The move, unveiled on 28 July in a simultaneous presentation to 1,100 staff worldwide will see new products being developed at either Hyderabad or Bangalore.
But as made clear in documents seen by BBC News Online and distributed at the worldwide presentation to the content division - the section which generates the financial data Reuters sells to banks and other key customers - the move will almost certainly involve redundancies.
Among staff affected are 350 based in Tiverton in south-west England, another 65 in Edinburgh in Scotland, as well as a further 600 or so in New York and White Plains in the US, Singapore in East Asia, and in several other offices around the world.
The content operation supplies the data which appears on Reuters screens used by investors.
The company makes most of its money from the screens, rather than from selling news to papers and broadcasters, so the content division is at the core of the company.
Many companies are shifting call centres and other ancillary divisions to India to save money, but a shift of core operations is more rare.
Reuters sources told BBC News Online that the announcement was already hitting morale, and that some staff are already planning to jump before they are pushed.
The documents generated for the 28 July meeting suggest the company is making contingency plans for large-scale redundancies in the wake of the announcement.

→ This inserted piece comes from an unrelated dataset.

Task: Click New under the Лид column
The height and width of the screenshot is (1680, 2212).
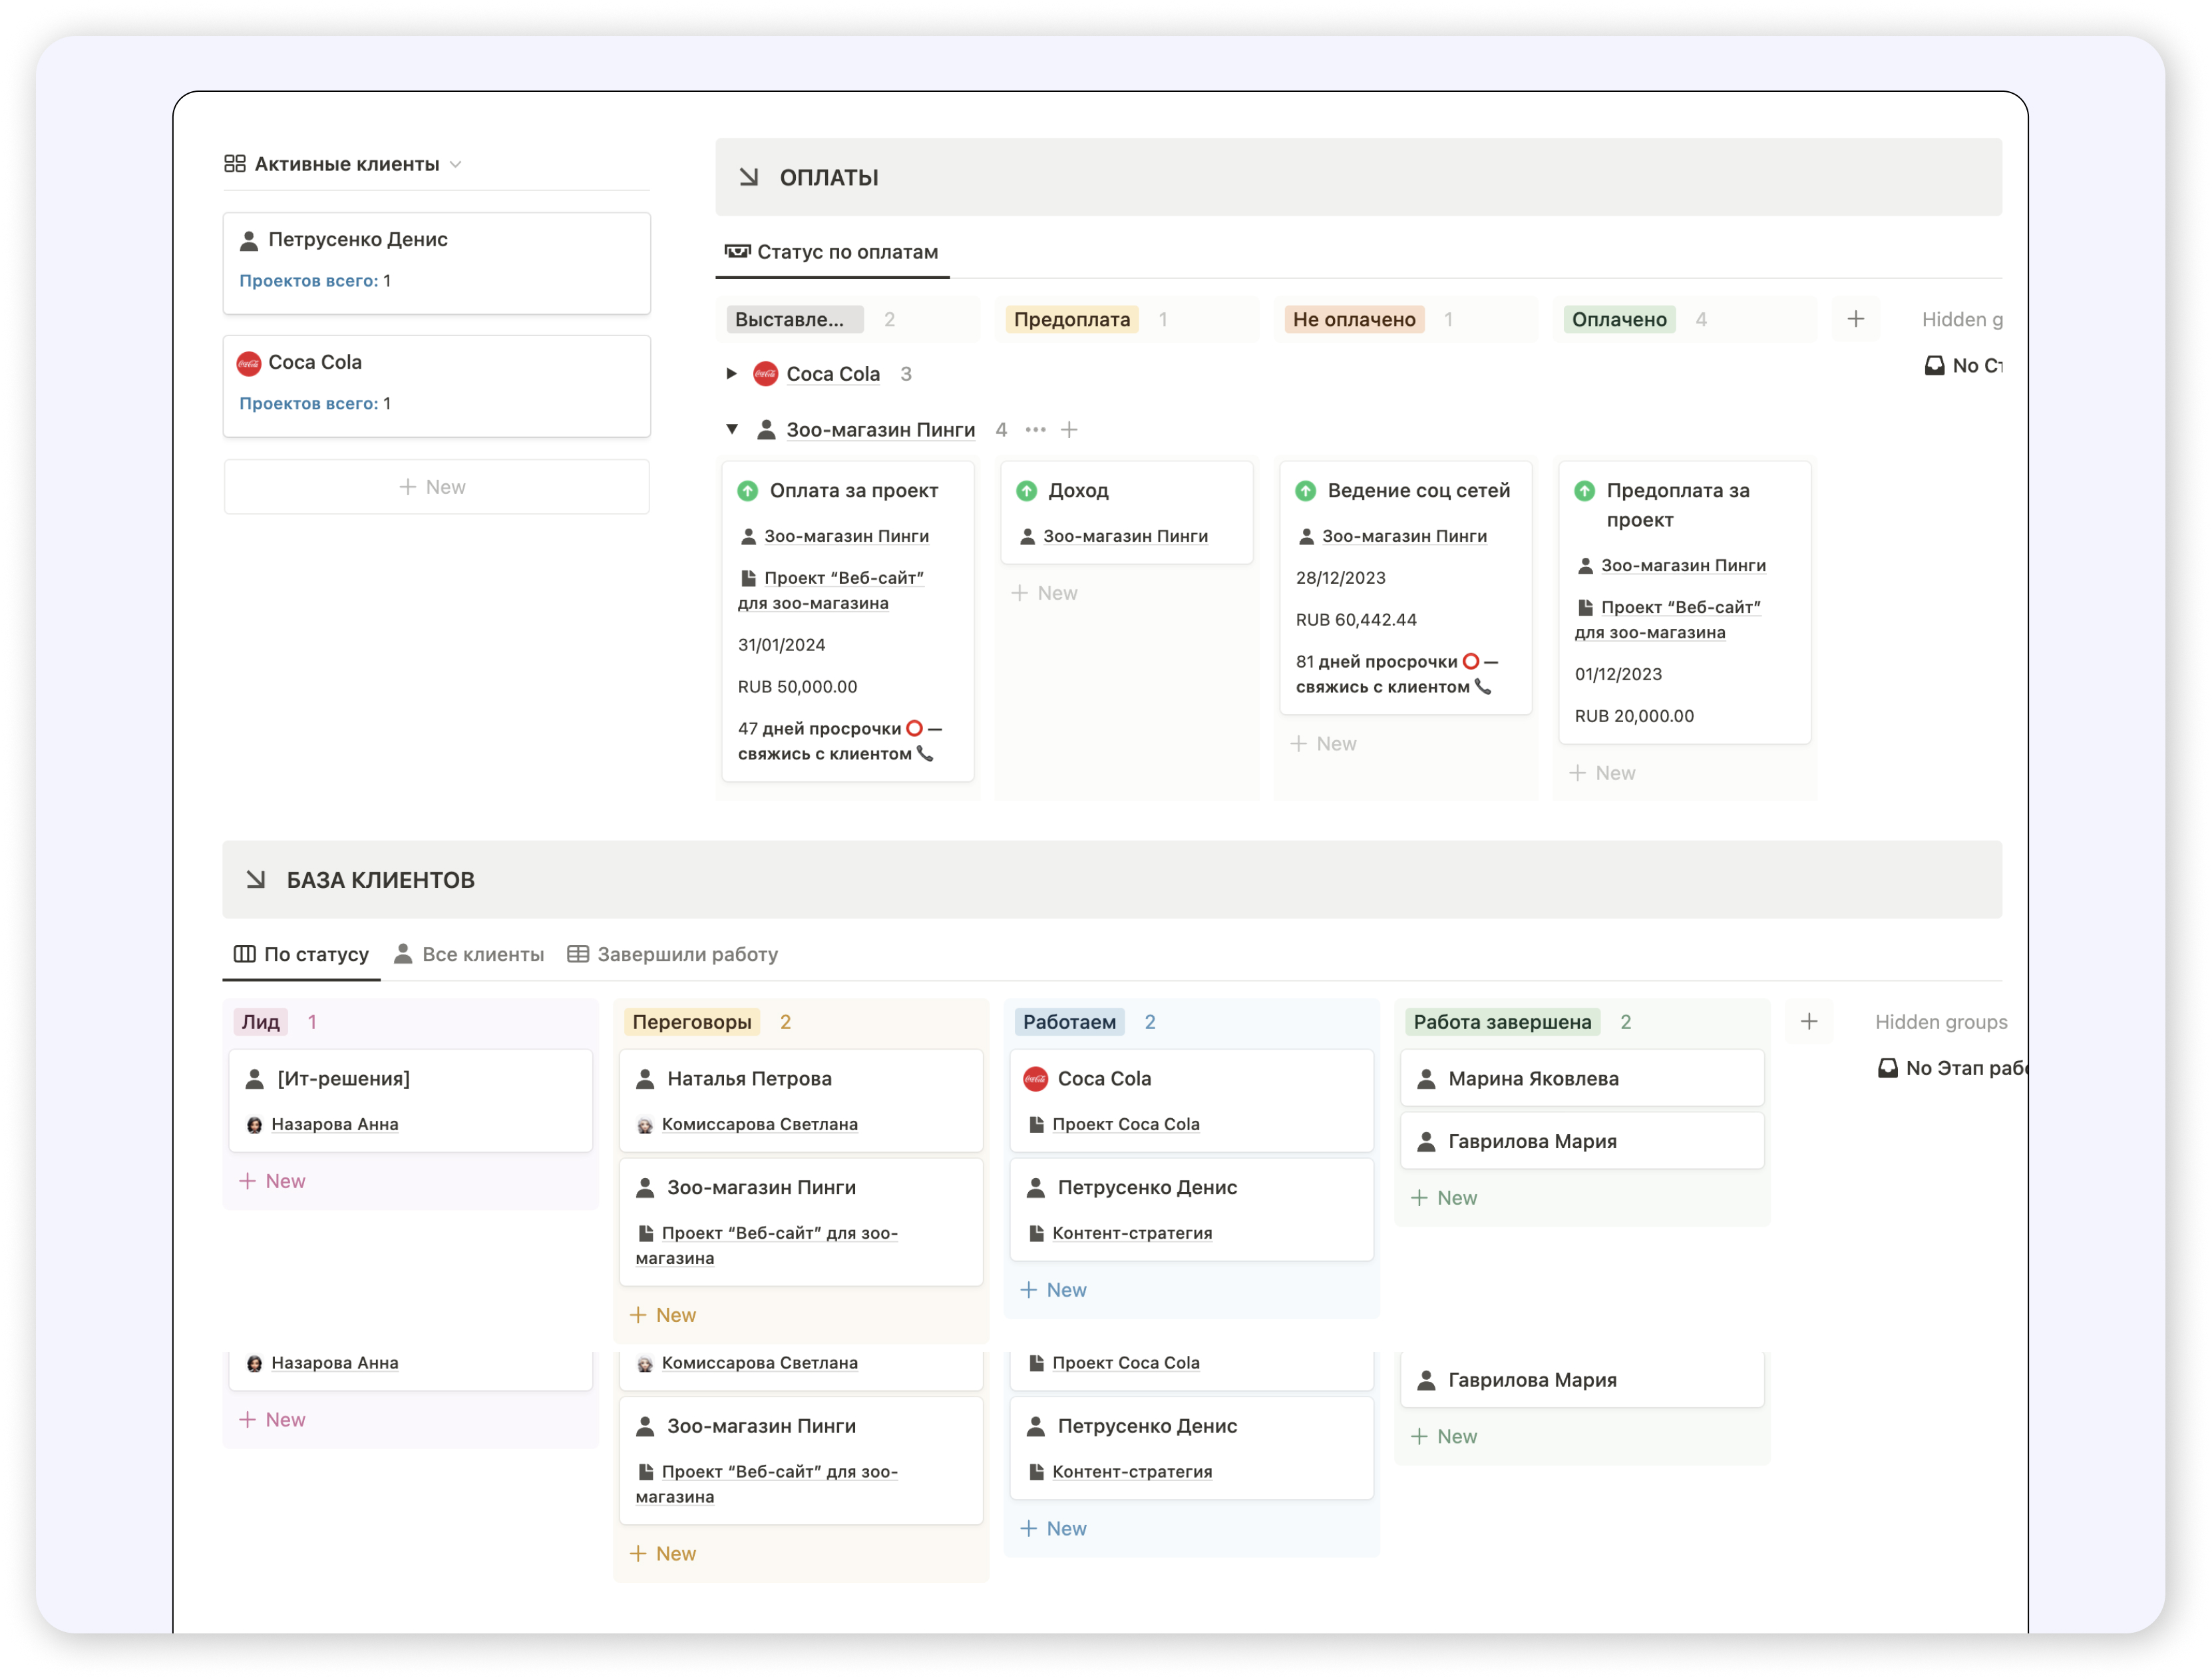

In them, the company insists it has no choice but to save money with the switch to India, in order to remain competitive.
The content division was recently swelled by the acquisition of data company Multex.
Staff who had joined Reuters from Multex were told at the Fast Forward day that their jobs were safe.
But BBC News Online has heard that within days, senior managers in the content division were being told that this was not the case.
Reuters is in the middle of a 3,000-staff redundancy and cost-cutting programme dubbed Fast Forward, outlined at a company-wide day of meetings on 11 July.
A Reuters spokeswoman said that no decision had been made yet on what, if any, functions would move to India to supplement the new products to be developed there, but that an announcement would be made by mid-September.
Any job losses, she said, would be included in the 3,000 already planned into Fast Forward.
The Fast Forward programme is an attempt to keep up with the burgeoning sales of competitors Bloomberg and Thomson Financial - both of whom claim their data is more accessible to users.
Reuters pulled itself back to profit in the first six months of 2003.
But it warned that sales of subscriptions for data were down 10% on the previous year - and that another two years of tough times still lay ahead.